After a suitably reinforcing
breakfast we reached our southernmost point, Petermann Island, where a
very basic survival hut erected by the Argentines in 1955 provides essential
food, shelter and magazines for marooned explorers - handy to know if
I miss the last zodiac home. A cross erected nearby bears witness to those
who didn't make it. Apart from the curious hut, the little outpost plays
host to the southernmost flock of breeding Gentoo Penguins while Sheathbills,
Shags and the ever-opportunistic Skuas patrol nearby.
The
return journey was interrupted with some leisurely zodiac cruising amongst
the grounded icebergs off Pleneau Island. Seasoned by a stiff, sleety
breeze, the scene is like a frozen graveyard - these doomed bergs aren't
going anywhere. Arranged in totally random assortments, these guys are
gathered here from all around the peninsula, their normal migration halted
permanently by the shallow harbour. No two even vaguely alike, these forlorn
sculpted slabs still exhibit their marvellous range of intense blue dictated
by varying oxygen density. Our passage is often slowed by a thickening,
smoky pane of ice forming before us and we are forced to bash our way
through with oars as the lightweight zodiac displays its total lack of
ice-breaking capability. Heads suddenly swivel and twitch as a timid female
Leopard seal and pup suddenly appears, and just as mysteriously disappears,
amongst the frosted icescape - a rare sight even for experienced expeditioners.
Next
port of call is the recently refurbished, Port
Lockroy on tiny Goudier Island. Abandoned by the British Antarctic
Survey in 1962, the cute hut is chock full of artefacts from the mid 20th
century's Antarctic expeditions and is now a heritage listed site. A radio
room, a galley and a working post office where you can send a genuine
Antarctic postcard and get your passport stamped. More like monks than
caretakers, Dave and Nigel cheerfully answer questions while dispensing
stamps and souvenirs at the most visited place on the peninsula.
Our
final and most significant landfall is the Chilean mainland base of Gonzales
Videla at Waterboat
Point, where we set foot on Antarctica proper. I suspect our expedition
leader, Julio, a burly Chilean himself, was trying to bolster his country's
economy when I saw the vast array of souvenirs laid out for our inspection.

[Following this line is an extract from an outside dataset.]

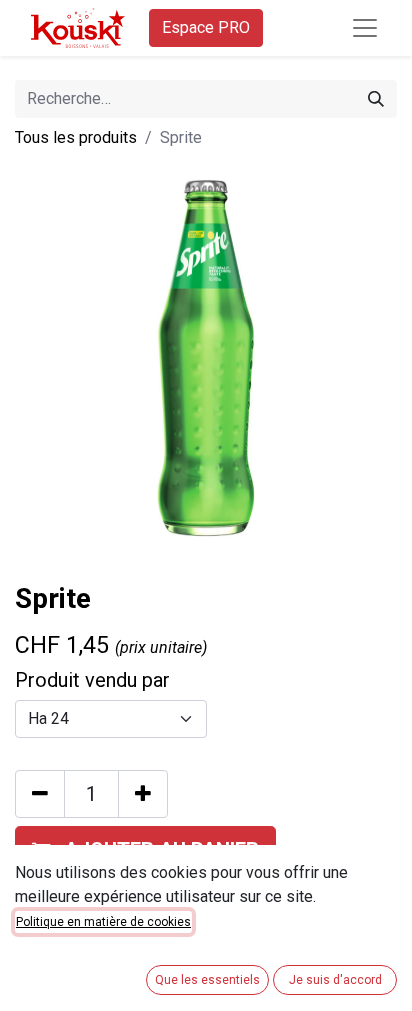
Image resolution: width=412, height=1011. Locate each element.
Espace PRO (206, 27)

The table quickly cleared and the contingent hastily withdrew to quantify
their spoils. The location is so named because two typically foolhardy
Englishmen wintered there in 1921-22 in an abandoned Whaler's boat. The
boat itself, oozing history, was burnt by the Chileans as junk. The guano-coated
base is completely overrun by incontinent Gentoo Penguins, all fiercely
protected by the dozen or so military personnel who are quick to interdict
if wandering visitors stray too close.
We
salute the Chilean flag that flies above the ashes of the original water
boat, knowing that this will be our last view of the Antarctic mainland.
The aptly named Paradise Bay is the epitome of classic Antarctic Peninsula
scenery. Deceptively tranquil waterways dotted with ice cakes and framed
by snow-dusted cliffs, completely silent except for the occasional screech
of a wheeling seabird.
I believe we all posses
a photographic memory, and when I close my eyes and recall these evocative
vistas in all their glory, I'm grateful for this small power of the mind.
Occasionally I blow the dust off my weighty old atlas and childishly smile
that certain knowing smile as my eyes pass along what were once simply
maps but are now living, full colour diaries of adventure.